• _Entries taken from a collection_

========

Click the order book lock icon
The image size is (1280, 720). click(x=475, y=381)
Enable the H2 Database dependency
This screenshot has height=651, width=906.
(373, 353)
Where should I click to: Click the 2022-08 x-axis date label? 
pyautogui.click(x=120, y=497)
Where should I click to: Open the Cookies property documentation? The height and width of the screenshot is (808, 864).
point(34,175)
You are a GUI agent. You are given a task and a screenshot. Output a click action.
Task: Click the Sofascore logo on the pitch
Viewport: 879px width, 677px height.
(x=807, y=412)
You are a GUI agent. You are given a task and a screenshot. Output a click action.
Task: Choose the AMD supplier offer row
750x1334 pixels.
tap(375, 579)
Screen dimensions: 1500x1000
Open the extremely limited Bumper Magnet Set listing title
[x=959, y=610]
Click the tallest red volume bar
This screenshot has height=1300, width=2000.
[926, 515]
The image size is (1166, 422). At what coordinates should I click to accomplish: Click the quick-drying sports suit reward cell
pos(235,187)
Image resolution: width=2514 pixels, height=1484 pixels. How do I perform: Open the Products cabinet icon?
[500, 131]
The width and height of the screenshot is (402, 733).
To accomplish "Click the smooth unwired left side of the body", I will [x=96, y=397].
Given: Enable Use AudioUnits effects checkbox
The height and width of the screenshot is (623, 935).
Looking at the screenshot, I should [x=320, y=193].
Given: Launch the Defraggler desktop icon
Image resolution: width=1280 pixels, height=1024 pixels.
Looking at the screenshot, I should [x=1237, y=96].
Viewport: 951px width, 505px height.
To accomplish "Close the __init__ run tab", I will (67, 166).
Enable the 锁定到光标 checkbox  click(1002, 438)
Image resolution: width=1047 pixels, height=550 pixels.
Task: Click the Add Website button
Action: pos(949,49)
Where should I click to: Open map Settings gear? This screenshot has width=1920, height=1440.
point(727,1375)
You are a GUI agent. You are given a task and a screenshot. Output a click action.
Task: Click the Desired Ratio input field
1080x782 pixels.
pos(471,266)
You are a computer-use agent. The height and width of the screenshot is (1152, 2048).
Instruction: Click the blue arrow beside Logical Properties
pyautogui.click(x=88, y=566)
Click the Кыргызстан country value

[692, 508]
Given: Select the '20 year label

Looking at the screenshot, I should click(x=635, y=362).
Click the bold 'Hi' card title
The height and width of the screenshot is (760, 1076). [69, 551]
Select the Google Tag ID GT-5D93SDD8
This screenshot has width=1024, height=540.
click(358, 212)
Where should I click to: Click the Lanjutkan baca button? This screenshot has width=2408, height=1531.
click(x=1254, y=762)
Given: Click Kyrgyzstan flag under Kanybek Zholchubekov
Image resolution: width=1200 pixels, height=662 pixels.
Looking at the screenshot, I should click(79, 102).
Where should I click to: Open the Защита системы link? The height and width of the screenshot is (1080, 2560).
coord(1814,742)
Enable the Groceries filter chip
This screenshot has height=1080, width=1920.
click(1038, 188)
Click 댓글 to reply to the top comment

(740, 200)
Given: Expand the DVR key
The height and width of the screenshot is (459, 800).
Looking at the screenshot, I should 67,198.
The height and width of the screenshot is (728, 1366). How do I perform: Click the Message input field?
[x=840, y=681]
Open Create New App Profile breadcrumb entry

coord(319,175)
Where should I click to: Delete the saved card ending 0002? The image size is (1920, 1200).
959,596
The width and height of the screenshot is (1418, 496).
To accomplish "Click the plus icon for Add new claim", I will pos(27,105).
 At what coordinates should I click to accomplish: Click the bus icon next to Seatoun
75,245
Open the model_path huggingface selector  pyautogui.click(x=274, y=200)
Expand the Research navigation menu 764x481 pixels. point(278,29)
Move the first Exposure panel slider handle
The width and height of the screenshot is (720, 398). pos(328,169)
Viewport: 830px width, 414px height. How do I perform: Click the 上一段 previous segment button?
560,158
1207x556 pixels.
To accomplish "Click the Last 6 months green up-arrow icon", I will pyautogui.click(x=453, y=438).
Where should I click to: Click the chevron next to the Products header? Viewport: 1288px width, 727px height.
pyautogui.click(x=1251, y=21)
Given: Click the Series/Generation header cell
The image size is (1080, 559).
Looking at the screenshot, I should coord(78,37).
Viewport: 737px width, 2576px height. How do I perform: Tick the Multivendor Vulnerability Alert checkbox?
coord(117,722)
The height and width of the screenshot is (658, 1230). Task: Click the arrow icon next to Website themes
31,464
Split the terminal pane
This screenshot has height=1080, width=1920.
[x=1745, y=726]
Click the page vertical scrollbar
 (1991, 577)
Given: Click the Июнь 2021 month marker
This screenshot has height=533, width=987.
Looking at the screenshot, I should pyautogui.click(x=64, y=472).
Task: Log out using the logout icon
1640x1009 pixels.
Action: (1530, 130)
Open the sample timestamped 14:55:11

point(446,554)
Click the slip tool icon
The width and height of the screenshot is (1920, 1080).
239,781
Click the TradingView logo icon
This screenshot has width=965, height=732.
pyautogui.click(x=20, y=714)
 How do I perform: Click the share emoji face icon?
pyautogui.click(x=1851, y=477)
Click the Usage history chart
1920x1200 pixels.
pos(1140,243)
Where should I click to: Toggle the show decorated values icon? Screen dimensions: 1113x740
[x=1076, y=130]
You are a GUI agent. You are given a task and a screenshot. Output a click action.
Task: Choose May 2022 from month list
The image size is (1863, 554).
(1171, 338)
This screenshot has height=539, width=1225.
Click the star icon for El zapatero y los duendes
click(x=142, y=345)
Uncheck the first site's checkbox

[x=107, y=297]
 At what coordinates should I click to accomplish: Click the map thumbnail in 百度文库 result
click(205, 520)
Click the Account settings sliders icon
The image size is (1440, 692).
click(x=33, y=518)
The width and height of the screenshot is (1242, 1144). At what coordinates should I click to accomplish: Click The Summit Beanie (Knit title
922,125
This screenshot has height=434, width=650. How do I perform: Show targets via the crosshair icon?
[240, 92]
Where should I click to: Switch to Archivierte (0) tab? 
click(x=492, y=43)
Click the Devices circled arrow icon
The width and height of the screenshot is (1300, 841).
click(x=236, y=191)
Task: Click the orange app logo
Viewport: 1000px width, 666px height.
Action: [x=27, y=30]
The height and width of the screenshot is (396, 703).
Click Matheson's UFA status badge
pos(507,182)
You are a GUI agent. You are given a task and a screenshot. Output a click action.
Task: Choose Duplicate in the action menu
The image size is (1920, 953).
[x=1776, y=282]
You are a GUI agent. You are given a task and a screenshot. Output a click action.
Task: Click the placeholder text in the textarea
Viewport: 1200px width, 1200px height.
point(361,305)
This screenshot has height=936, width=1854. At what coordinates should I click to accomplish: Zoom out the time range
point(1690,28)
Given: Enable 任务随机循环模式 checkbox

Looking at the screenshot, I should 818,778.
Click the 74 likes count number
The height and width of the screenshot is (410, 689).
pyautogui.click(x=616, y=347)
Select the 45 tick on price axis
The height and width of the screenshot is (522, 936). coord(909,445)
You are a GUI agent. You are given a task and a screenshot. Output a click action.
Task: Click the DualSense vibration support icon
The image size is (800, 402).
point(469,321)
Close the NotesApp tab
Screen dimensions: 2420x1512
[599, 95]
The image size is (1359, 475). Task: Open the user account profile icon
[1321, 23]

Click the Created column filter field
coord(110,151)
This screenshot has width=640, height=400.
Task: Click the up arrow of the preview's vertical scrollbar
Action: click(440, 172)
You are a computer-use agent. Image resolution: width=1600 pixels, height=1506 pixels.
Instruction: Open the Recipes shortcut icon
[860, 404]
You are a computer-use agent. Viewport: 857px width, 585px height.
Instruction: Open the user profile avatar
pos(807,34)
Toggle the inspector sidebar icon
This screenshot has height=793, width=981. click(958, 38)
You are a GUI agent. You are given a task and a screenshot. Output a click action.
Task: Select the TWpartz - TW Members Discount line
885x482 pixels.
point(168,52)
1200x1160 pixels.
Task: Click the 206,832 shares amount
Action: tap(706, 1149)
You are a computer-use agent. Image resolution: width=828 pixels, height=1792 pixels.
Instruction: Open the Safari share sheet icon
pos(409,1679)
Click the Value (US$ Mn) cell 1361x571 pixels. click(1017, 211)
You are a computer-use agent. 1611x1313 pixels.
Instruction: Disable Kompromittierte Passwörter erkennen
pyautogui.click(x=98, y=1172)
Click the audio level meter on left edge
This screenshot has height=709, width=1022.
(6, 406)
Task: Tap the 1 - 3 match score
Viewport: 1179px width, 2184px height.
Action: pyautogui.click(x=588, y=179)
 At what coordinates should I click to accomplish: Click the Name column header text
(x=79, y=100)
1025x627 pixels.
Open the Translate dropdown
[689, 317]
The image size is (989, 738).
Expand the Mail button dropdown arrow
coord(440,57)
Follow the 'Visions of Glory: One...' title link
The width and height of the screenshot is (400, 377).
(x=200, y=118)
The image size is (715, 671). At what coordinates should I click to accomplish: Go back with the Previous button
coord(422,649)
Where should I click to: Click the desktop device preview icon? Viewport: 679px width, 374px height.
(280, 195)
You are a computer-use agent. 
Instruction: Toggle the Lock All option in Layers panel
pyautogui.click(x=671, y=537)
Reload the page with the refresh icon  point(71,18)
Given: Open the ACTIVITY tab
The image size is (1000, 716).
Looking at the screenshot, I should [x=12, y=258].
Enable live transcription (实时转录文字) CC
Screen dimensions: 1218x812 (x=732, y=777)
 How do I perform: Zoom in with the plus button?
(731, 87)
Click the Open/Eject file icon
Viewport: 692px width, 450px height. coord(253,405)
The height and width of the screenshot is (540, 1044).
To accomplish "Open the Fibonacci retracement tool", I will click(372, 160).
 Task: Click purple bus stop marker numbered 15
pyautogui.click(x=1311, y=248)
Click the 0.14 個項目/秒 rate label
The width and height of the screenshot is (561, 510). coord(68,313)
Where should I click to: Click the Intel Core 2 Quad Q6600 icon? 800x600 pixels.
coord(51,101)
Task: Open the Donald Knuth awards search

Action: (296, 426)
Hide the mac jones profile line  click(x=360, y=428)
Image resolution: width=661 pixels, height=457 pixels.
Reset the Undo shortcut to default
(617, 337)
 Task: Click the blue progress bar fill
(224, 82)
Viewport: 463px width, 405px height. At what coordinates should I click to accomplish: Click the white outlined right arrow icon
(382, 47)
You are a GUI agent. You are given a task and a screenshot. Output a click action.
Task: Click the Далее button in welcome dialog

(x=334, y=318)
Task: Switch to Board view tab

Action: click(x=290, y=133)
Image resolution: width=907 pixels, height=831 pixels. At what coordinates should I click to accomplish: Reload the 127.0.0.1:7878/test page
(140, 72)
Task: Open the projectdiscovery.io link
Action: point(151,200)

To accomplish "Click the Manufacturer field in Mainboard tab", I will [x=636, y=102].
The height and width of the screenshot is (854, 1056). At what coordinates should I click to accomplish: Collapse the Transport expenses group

========

• _PROBLEM TO SOLVE_
How many lines in the collection above contain the string "header"? Case counts; reply with the number only.

• _TASK ANSWER_
3